%%

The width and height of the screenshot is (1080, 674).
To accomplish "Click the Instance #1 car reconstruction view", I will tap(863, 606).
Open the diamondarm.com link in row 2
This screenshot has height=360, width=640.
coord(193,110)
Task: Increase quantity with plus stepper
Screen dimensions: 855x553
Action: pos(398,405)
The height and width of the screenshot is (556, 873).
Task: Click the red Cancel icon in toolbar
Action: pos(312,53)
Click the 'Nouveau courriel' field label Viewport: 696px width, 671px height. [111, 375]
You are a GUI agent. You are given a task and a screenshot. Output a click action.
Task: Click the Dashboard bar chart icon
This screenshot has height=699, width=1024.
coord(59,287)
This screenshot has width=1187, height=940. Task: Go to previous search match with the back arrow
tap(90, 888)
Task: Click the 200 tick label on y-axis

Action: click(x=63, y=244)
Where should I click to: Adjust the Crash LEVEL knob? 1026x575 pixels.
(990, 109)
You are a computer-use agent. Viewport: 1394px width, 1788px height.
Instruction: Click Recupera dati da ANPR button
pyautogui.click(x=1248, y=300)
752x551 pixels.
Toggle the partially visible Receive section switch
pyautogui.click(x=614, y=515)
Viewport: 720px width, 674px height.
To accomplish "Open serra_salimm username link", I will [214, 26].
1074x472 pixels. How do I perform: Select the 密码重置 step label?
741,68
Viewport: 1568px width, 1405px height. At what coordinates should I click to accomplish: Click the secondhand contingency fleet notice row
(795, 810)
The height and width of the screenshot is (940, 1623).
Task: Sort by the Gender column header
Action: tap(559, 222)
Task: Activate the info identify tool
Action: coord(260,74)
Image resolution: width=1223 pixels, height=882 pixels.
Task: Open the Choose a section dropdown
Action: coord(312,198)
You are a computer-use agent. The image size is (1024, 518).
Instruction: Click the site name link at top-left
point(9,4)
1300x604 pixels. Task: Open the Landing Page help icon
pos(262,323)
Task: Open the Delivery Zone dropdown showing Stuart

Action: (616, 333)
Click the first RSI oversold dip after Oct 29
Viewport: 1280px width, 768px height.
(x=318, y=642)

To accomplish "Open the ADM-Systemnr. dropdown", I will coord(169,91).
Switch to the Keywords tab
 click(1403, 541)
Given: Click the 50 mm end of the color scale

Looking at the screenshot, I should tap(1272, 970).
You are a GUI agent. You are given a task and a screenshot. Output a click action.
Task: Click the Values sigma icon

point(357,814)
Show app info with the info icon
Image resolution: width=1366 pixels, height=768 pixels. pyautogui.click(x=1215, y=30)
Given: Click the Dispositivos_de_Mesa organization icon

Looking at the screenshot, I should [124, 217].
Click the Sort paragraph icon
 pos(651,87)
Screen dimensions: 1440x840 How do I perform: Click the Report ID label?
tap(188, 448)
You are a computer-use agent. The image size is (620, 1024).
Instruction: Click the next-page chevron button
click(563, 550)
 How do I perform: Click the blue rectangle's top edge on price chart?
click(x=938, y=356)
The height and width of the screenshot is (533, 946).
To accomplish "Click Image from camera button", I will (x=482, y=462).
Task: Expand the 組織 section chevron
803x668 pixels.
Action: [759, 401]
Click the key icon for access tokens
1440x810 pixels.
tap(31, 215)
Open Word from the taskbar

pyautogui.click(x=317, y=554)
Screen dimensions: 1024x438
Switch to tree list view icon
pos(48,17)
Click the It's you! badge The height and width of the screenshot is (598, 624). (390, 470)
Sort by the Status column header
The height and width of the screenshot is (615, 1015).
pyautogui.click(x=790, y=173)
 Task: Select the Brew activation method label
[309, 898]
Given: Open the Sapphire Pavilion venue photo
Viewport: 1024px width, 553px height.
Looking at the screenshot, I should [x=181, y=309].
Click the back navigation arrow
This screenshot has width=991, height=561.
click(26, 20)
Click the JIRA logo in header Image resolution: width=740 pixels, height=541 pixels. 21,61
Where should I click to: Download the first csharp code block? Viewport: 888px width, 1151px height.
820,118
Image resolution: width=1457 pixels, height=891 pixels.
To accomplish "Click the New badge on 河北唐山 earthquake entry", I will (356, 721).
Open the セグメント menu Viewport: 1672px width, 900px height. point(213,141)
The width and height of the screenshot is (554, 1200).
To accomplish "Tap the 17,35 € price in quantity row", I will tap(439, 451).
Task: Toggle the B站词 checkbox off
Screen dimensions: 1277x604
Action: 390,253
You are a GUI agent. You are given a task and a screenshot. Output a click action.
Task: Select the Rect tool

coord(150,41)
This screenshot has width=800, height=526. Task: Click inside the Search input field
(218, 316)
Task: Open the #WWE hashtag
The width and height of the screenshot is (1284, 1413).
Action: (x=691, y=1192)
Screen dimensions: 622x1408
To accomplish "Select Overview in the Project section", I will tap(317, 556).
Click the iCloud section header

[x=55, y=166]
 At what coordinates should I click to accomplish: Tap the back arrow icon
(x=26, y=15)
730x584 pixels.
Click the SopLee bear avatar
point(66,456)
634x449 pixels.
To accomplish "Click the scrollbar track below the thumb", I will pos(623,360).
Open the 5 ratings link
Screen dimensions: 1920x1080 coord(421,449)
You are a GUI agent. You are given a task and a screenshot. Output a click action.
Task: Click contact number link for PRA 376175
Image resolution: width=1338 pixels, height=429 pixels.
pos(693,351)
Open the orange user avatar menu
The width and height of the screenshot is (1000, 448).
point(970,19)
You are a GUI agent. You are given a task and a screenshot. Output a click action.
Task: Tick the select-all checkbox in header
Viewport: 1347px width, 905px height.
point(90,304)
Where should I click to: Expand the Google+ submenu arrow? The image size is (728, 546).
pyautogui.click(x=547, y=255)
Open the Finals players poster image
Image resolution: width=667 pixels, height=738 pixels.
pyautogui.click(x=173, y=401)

%%

» The problem
Show a copy of each line from the data that includes the word "quantity".

» Your response
Task: Increase quantity with plus stepper
To accomplish "Tap the 17,35 € price in quantity row", I will tap(439, 451).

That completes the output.